Abstract
Complete congenital achromatopsia is a devastating hereditary visual disorder. Mutations in the CNGB3 gene account for more than 50% of all known cases of achromatopsia. This work investigated the efficiency of subretinal (SR) delivered AAV8 (Y447, 733F) vector containing a human PR2.1 promoter and a human CNGB3 cDNA in Cngb3 -/-/ Nrl -/- mice. The Cngb3 -/-/ Nrl -/- mouse was a cone-dominant model with Cngb3 channel deficiency, which partially mimicked the all-cone foveal structure of human achromatopsia with CNGB3 mutations. Following SR delivery of the vector, AAV-mediated CNGB3 expression restored cone function which was assessed by the restoration of the cone-mediated electroretinogram (ERG) and immunohistochemistry. This therapeutic rescue resulted in long-term improvement of retinal function with the restoration of cone ERG amplitude. This study demonstrated an AAV-mediated gene therapy in a cone-dominant mouse model using a human gene construct and provided the potential to be utilized in clinical trials.
Highlights
In the human retina, photoreceptor cyclic nucleotide-gated (CNG) channels play a pivotal role in phototransduction
The cone photoreceptor CNG channel is composed of A3 and B3 subunits, whereas the rod photoreceptor CNG channel is formed by A1 and B1 subunits[4,5,6,15]
CNGB3 shares a common topology with CNGA3 and possesses a poreforming region, the B3 subunit does not form a functional channel without A3 subunits[14,34]
Summary
Photoreceptor cyclic nucleotide-gated (CNG) channels play a pivotal role in phototransduction.

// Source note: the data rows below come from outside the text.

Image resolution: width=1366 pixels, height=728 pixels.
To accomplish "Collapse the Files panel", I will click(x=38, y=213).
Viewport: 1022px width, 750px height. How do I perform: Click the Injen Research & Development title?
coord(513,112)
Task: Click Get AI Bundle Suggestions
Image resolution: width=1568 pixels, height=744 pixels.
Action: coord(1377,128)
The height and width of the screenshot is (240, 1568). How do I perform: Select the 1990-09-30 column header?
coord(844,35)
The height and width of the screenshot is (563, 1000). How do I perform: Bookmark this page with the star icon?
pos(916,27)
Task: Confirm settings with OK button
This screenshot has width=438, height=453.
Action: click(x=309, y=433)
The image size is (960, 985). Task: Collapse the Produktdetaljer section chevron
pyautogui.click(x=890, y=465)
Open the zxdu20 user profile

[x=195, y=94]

Phototransduction relies on the function of CNG channels in both rod and cone photoreceptor outer segment plasma membranes[1,2]. CNG channels comprise two structurally related A and B subunits: the rod photoreceptor CNG channel is composed of CNGA1 and CNGB1. Subunits, whereas the cone photoreceptor is composed of CNGA3 and CNGB3 subunits[2,3,4,5,6]. Recent studies have shown that mutations in CNGA3 or CNGB3 cause clinically indistinguishable forms of congenital achromatopsia (ACHM)[7]. ACHM or rod monochromatism is an autosomal recessive hereditary visual disorder characterized by the absence of functional cone photoreceptors in infancy, affecting one in approximately 30 000 individuals worldwide[7].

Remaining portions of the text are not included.